Task objective
Starting at the line that contains "This screenshot has width=1456, height=819.", write out every line through the end of the records below exactly as it appears, and leave out all pictures.

Stored data entries
•••••
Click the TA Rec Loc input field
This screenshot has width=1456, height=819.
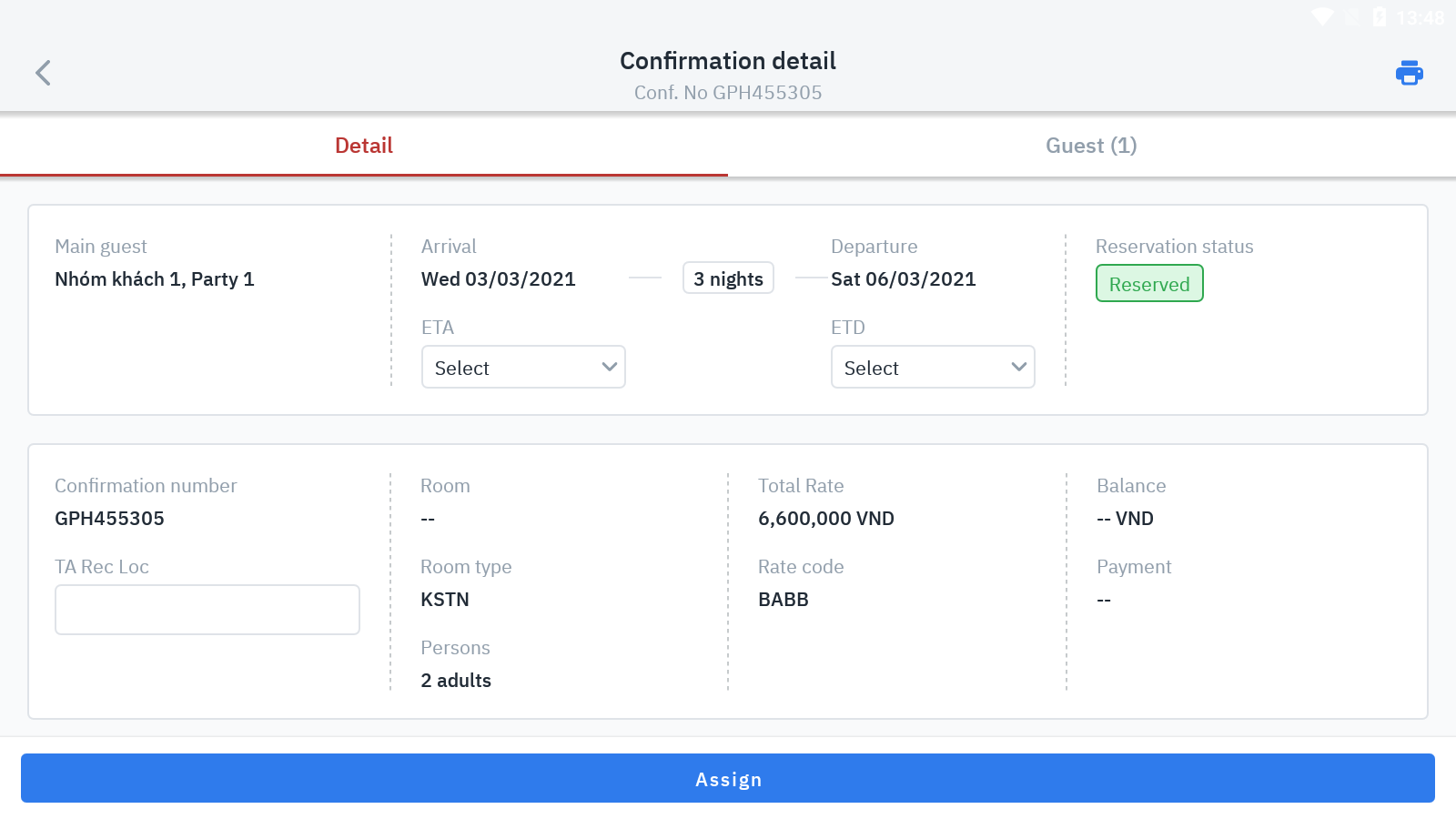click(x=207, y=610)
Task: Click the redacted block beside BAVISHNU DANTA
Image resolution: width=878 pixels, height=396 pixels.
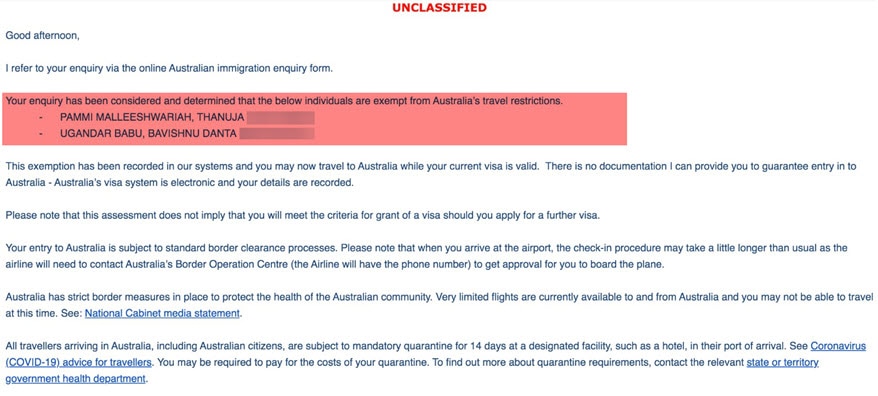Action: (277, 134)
•••••
Written answer
This screenshot has width=1456, height=819.
click(x=207, y=610)
Task: Click the redacted block beside BAVISHNU DANTA
Image resolution: width=878 pixels, height=396 pixels.
Action: (277, 134)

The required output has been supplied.